Peralatan lengkap sudah terpasang. Ocha, Emon, Niken, sudah lebih dulu loncat ke laut. Tinggal saya yang dipaksa-paksa Imon untuk segera turun. Waittt!!! saya takut setengah mati, tapi masa sudah jauh-jauh kesini saya melewatkan kesempatan untuk snorkling? bulankah saya sudah pakai pelampung? bukankah semua orang pasti bisa mengambang? baiklah saya loncat!dan apa yang terjadi? saya rupanya tidak bisa snorkling saudara saudaraaa...penonton kecewa, saya juga kecewa dan memilih segera naik ke perahu. Menikmati angin sore sembari menatap iri semua teman saya yang asyik memandangi ikan dan karang. Tapi Niken dengan bijak menghibur: "Seenggaknya kamu udah nyoba kan, Ko. Bahkan aku nggak nyangka kamu mau ikutan nyebur," . Oke, cukup menghibur.
Sisa sore setelah bermain air kami diajak bersepeda menuju pantai dengan agenda melihat matahari terbenam. Kami menyusuri jalanan perkampungan yang hampir semuanya dijadikan homestay menuju lokasi. Perjalanan yang cukup mengasyikkan kecuali kenyataan bahwa matahati terbenam tidak terlihat karena tertutup mendung.

Keesokan paginya hujan sudah mengguyur pulau sejak subuh. Padahal masih ada satu agenda lagi sebelum meninggalkan pulau jam sepuluh pagi: mengunjungi jembatan cinta. Akhirnya di bawah gerimis kami mengayuh sepeda menuju jembatan cinta. Saya penasaran dengan namanya, ada apa sih di sana kok disebut sebagai jembatan cinta?. Kami memarkir sepeda di tepi pantai dan dilanjutkan berjalan kaki menuju jembatan cinta.

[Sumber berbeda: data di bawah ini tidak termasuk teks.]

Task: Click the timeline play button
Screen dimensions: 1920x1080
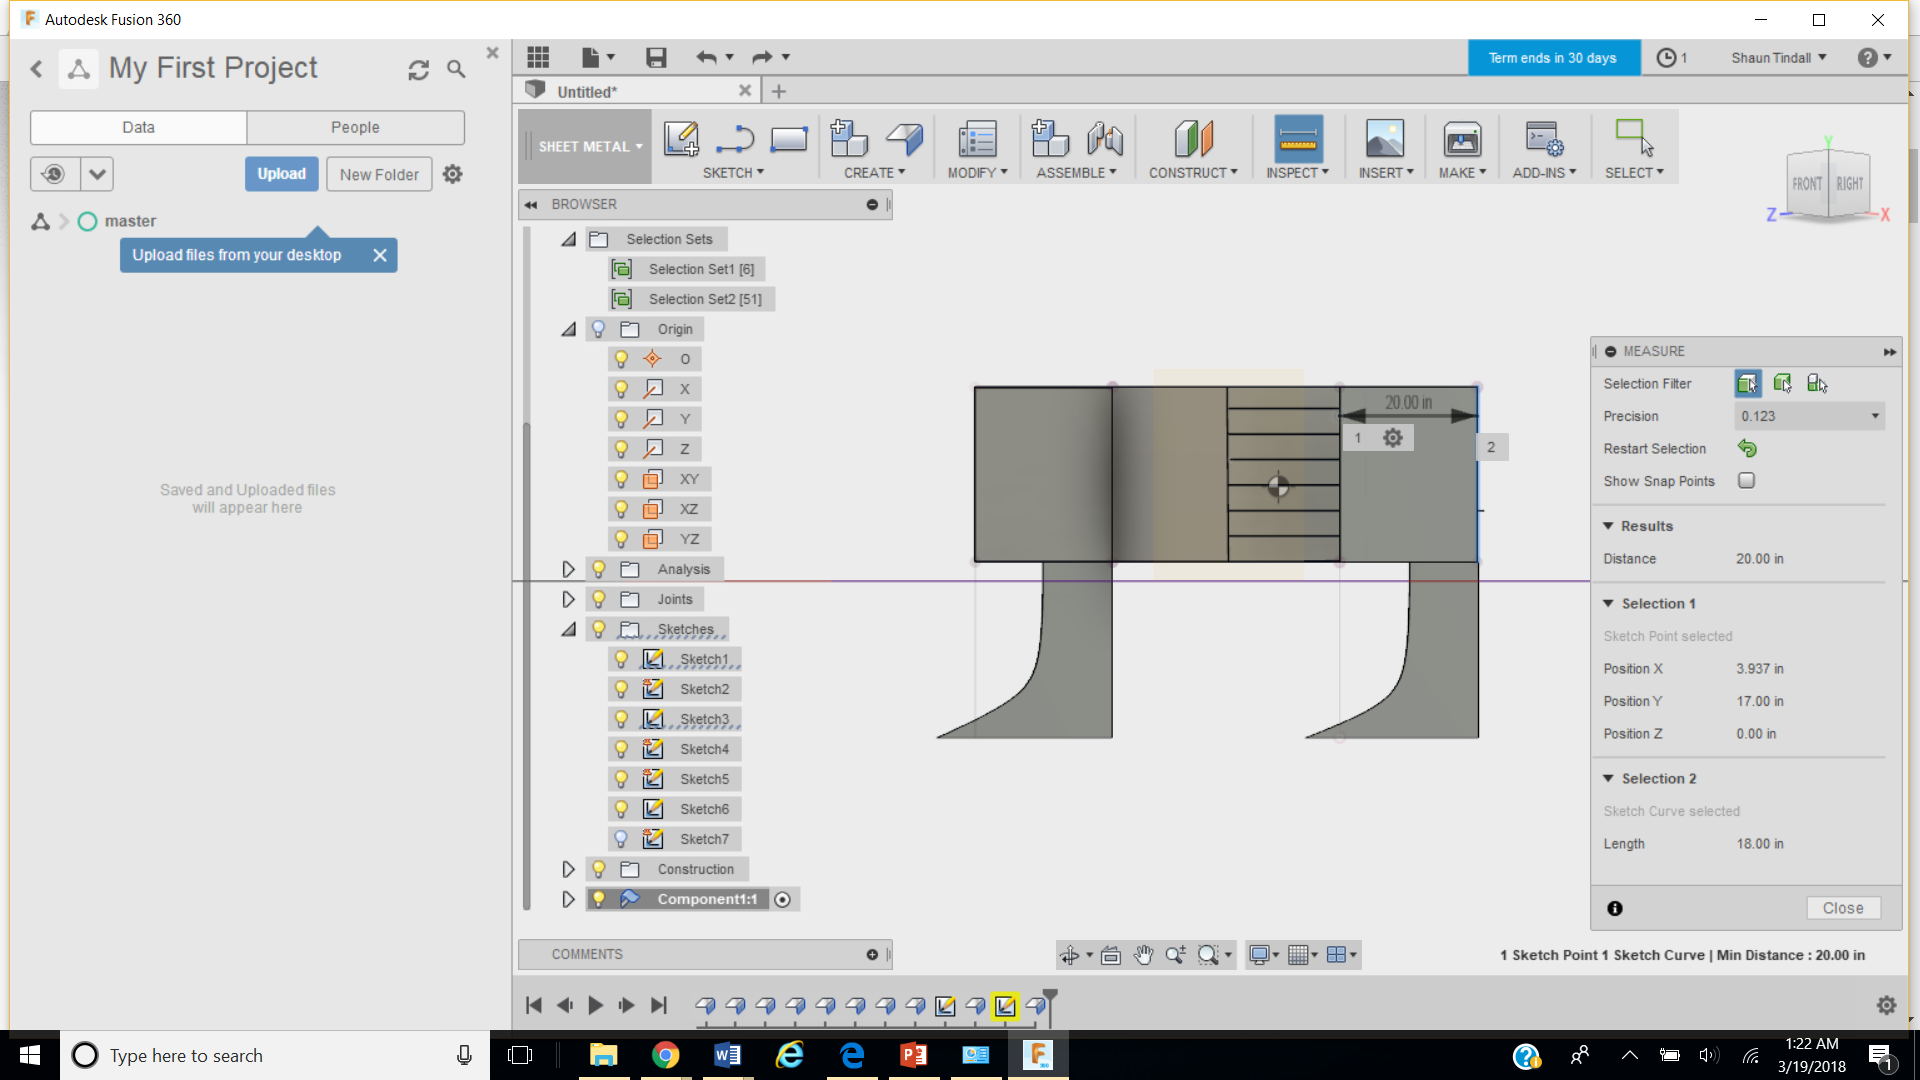Action: (x=595, y=1005)
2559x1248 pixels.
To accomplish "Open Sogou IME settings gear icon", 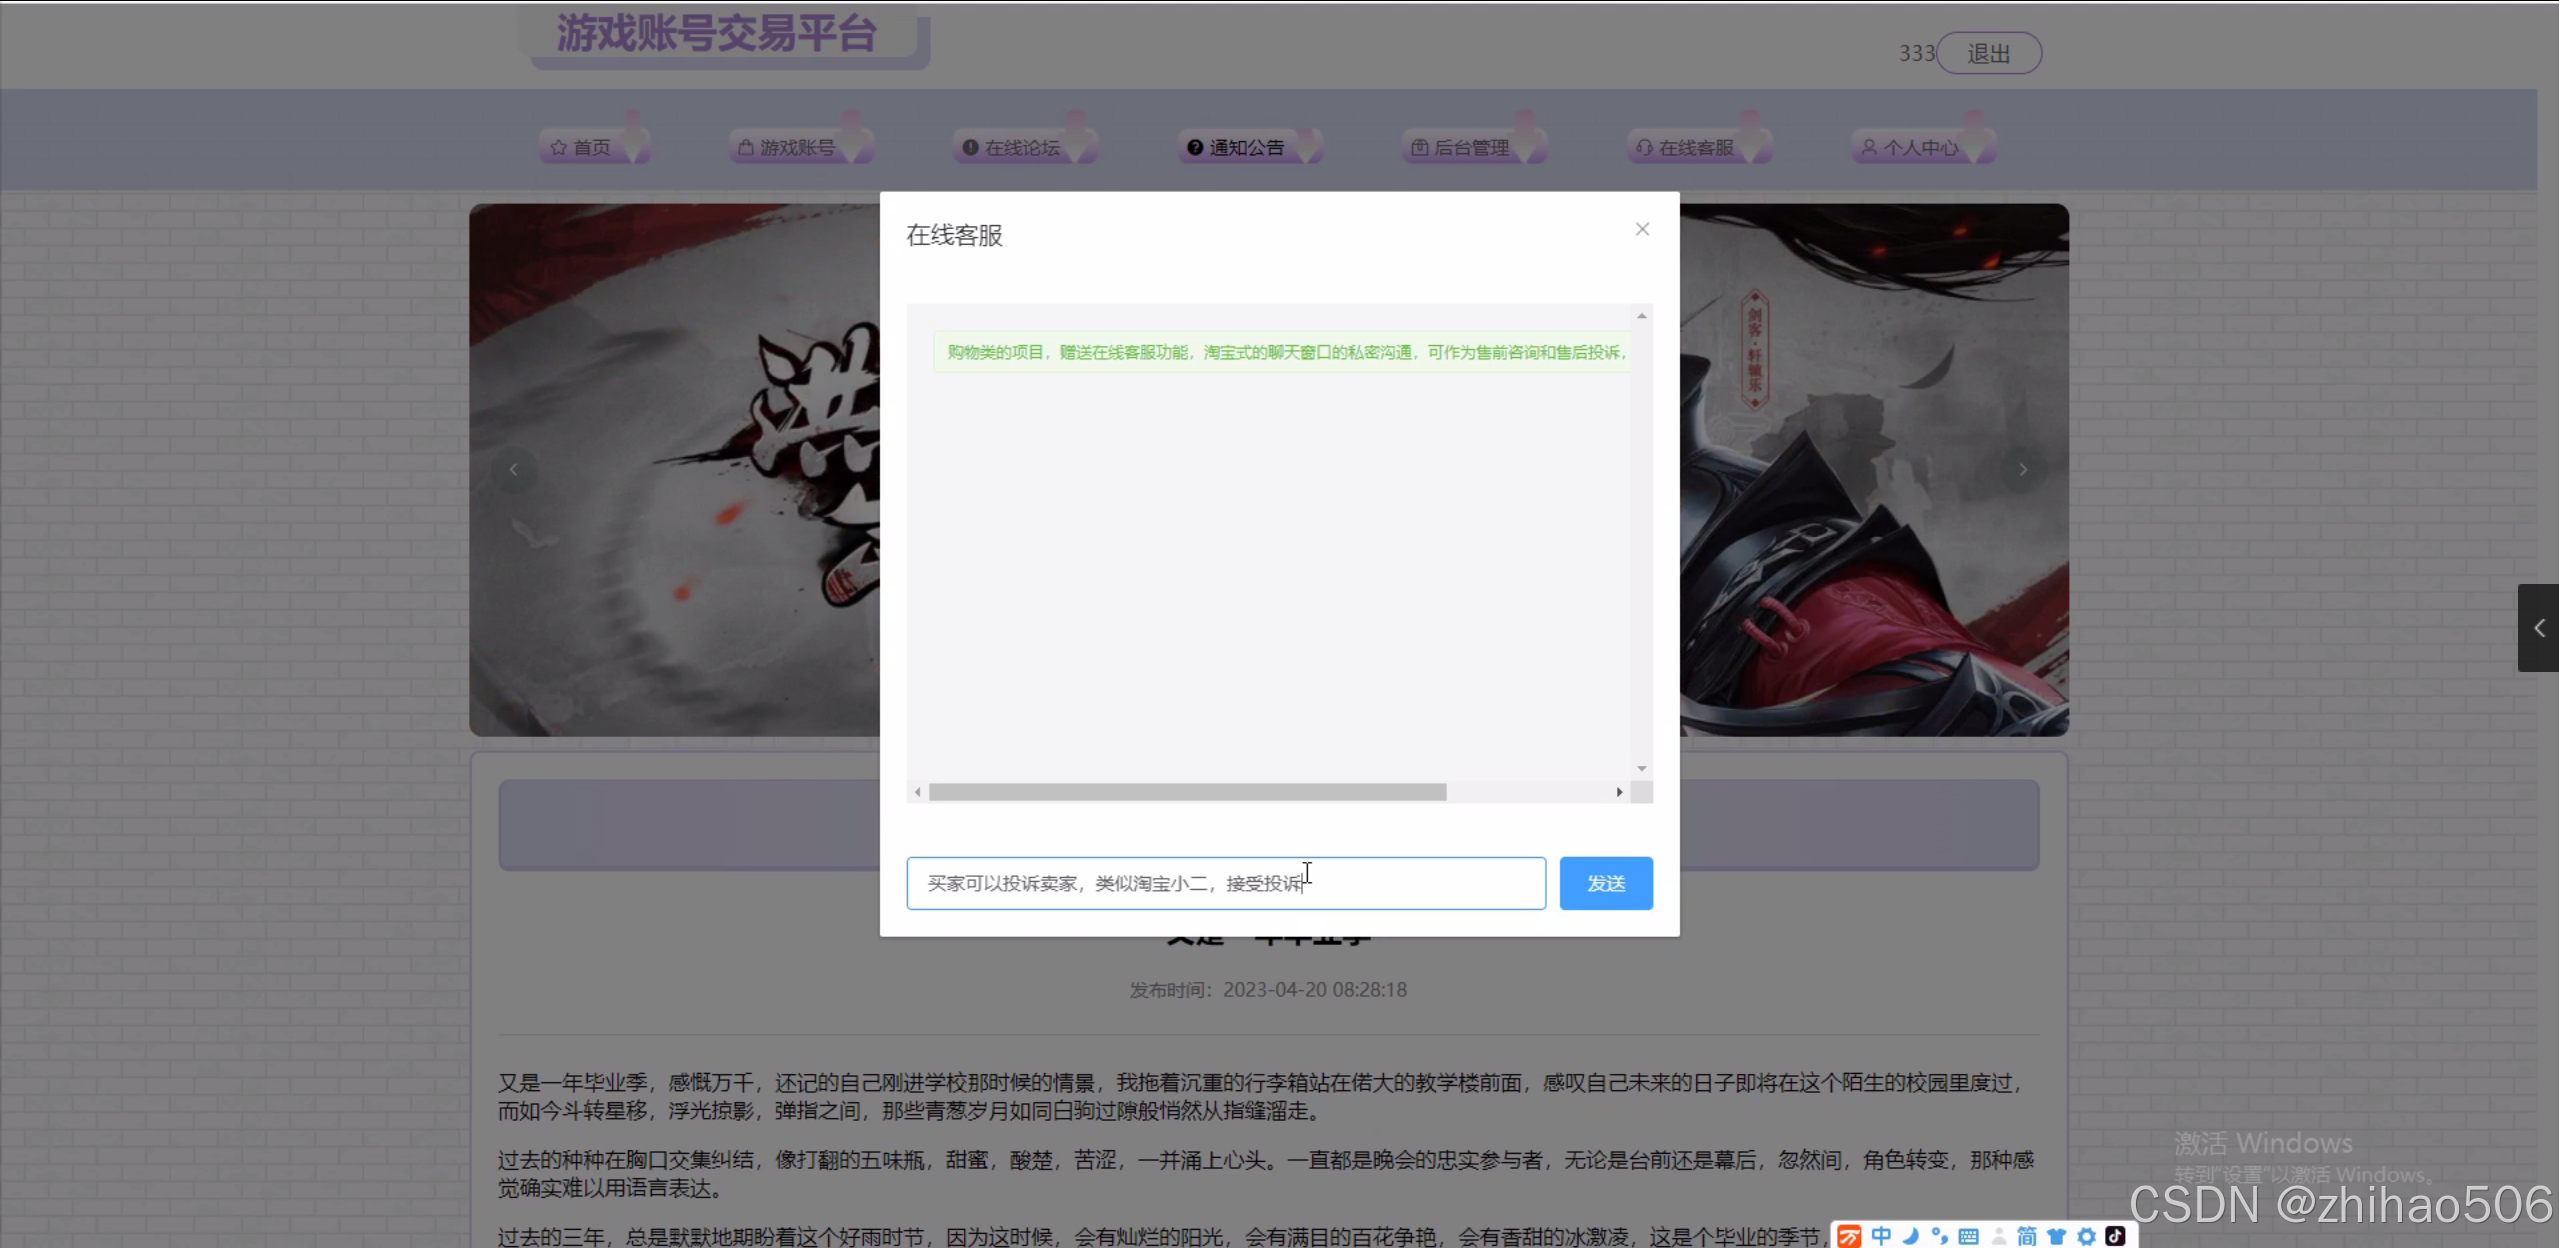I will click(2086, 1236).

Jadi ini toh jembatan cinta yang tersohor itu. Jembatan melengkung berwarna merah muda disambung jembatan panjang yang mebentang di antara Pulau Tidung dan Pulau Tidung Kecil. Dibeberapa tepiannya terdapat beberapa shelter dengan atap, hujan yang semakin deras tetap saja membuat kami basah meskipun di bawah shelter yang padahal sudah mirip payung raksasa. Angin kencang menusuk-nusuk badan saya yang waktu itu masih kurus hingga ke tulang.

Akhirnya setelah hampir satu jam terjebak hujan kami memutuskan untuk kembali ke pantai. Hujan tidak kunjung reda hingga kami kembali ke jembatan merah muda. Ocha, emon dan mbak Anin malah menyempatkan diri loncat dari jembatan cinta tanpa pelampung, saya yang sejak tadi sudah kedinginan semakinembeku bergidik ngeri setengah pengen melihat kelakuan mereka. Iri hati lagi.

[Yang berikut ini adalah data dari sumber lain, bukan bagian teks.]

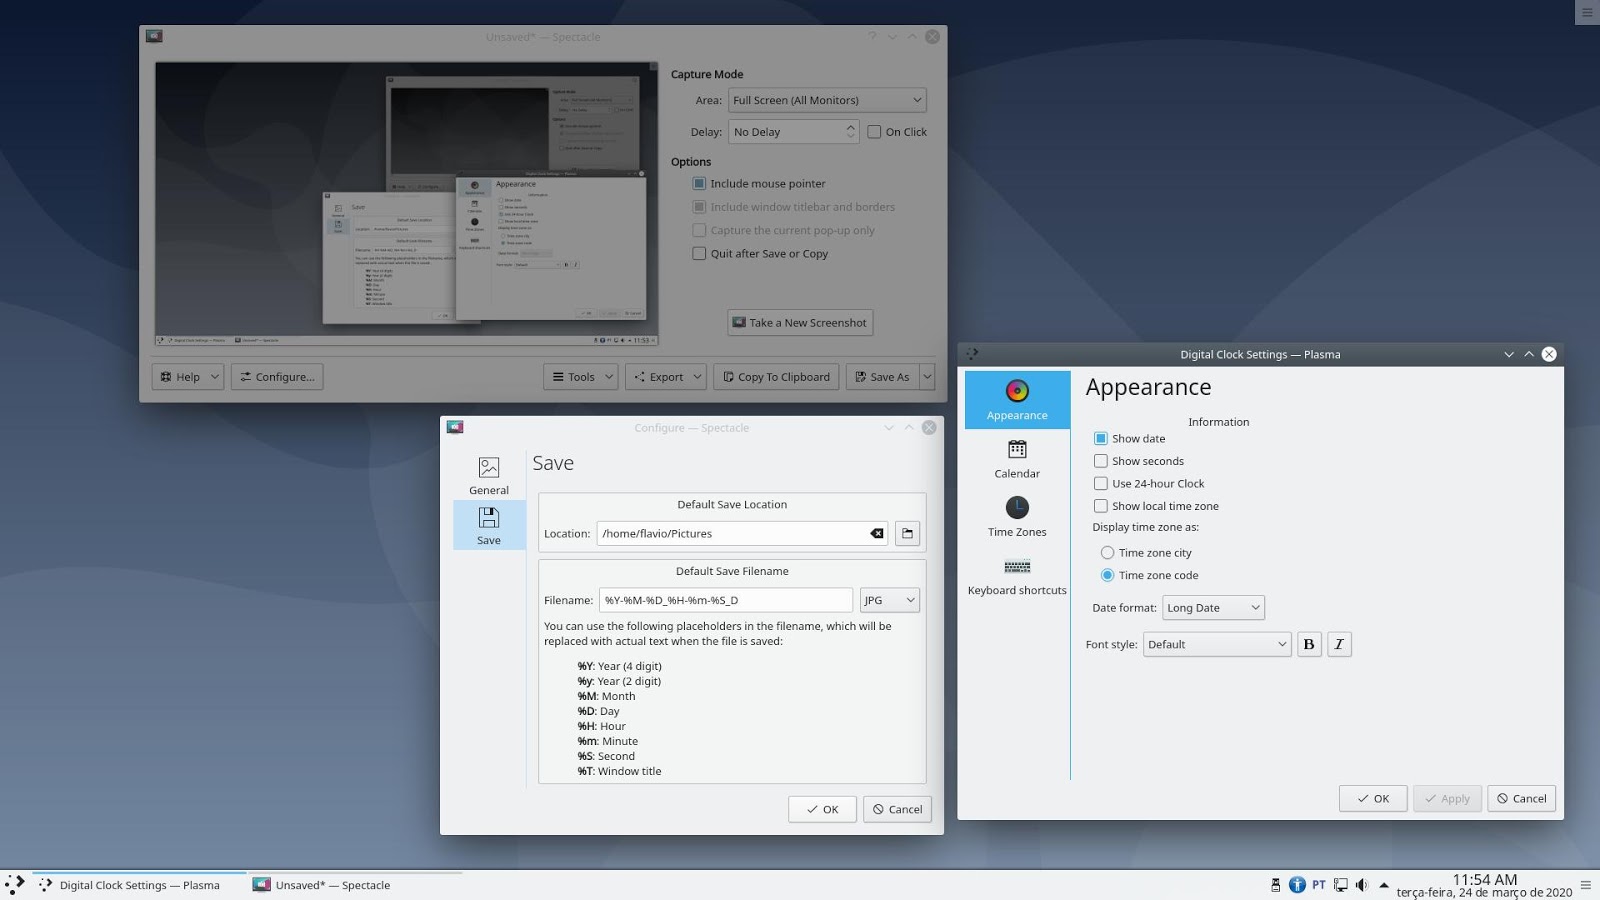Open the Time Zones settings page
Image resolution: width=1600 pixels, height=900 pixels.
(x=1016, y=516)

Hampir pukul sembilan kami kembali ke penginapan dengan baju basah kuyup. Satu jam lagi kami sudah harus meninggalkan penginapan. Kami terburu buru mandi dan berkemas sebelum menuju pelabuhan.

Pukul 10 lewat sedikit kami akhirnya angkat kaki. Kapal sudah berjajar rapi. Pihak biro menjanjikan kapal dengan tempat duduk untuk kali ini, bukan seperti kapal yang kemarin kami tumpangi. Saya yang sebenarnya masih agak ngeri diam-diam menyiapkan mental. Semoga kali ini perjalanan lancar.

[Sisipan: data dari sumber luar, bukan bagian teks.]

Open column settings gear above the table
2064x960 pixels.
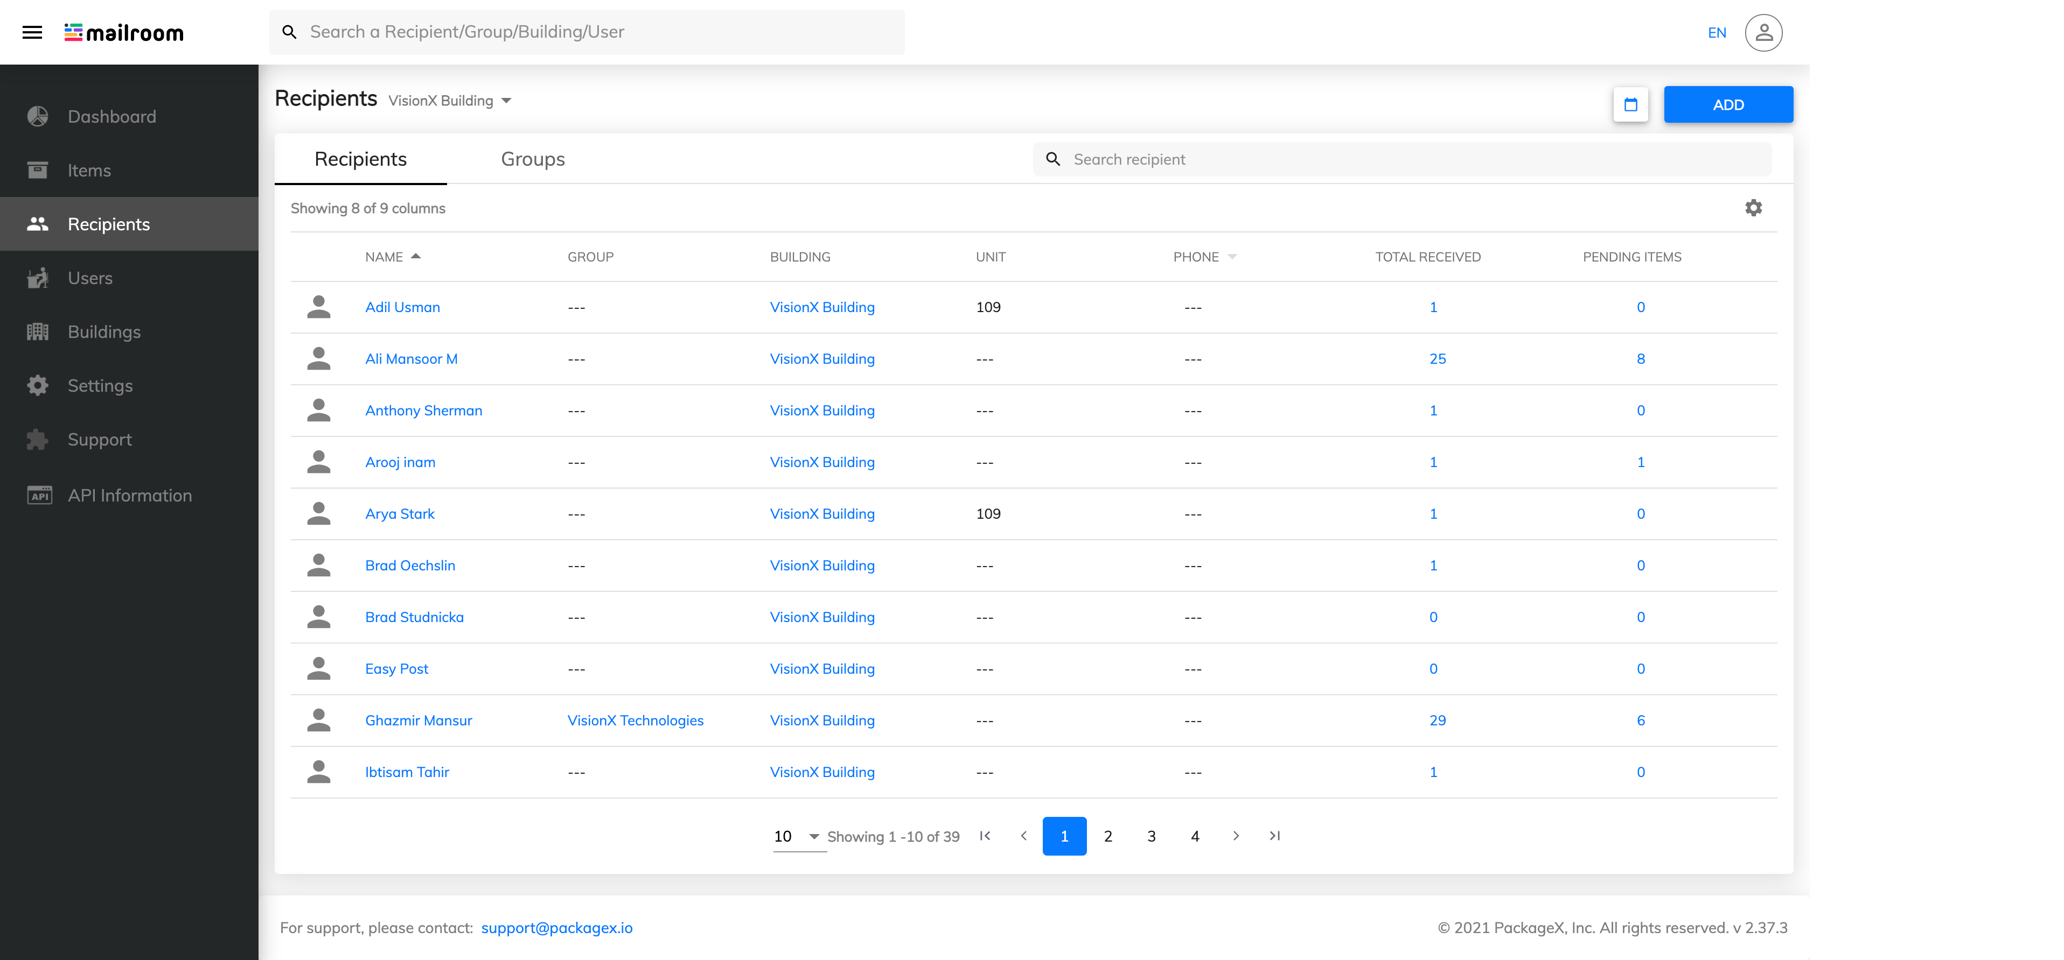coord(1754,207)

Pukul 12 kapal akhirnya berangkat. Saya meringkuk menahan mual di lambung kapal. Orang-orang sudah mengambil posisi bergelimpangan memenuhi lantai. Lho, katanya kapalnya berkursi??, good question. Tadi kami disuruh pindah kapal tanpa alasan yang jelas, sepertinya ada oknum yang tidak bertanggung jawab. Imon sudah berkali-kali komplain tentang hal ini, tapi apa daya. Toh kapal sudah berangkat sekarang. Kami kembali menuju Muara Angke. Di luar dugaan laut hari ini cukup tenang, biarpun gerimis sepanjang siang. Saya bisa tidur nyenyak nyaris bermimpi ketika di kapal. Pukul empat sore kami sudah kembali berada di Sunter.

What a relief. Akhirnya saya kembali ke daratan. Ocha dan Emon berpisah dengan kami dari Sunter. Emon kembali ke kosan, Ocha ke Cilegon. Saya, Niken, Imon, tante dan mbak Anin akan melanjutkan perjalana ke Bandung esok harinya. Akhirnya perjalanan ke Tidung berakhir. Dan saya punya cerita seru tentang banyak hal baru. Tepat di penghujung tahun, di bulan Desember.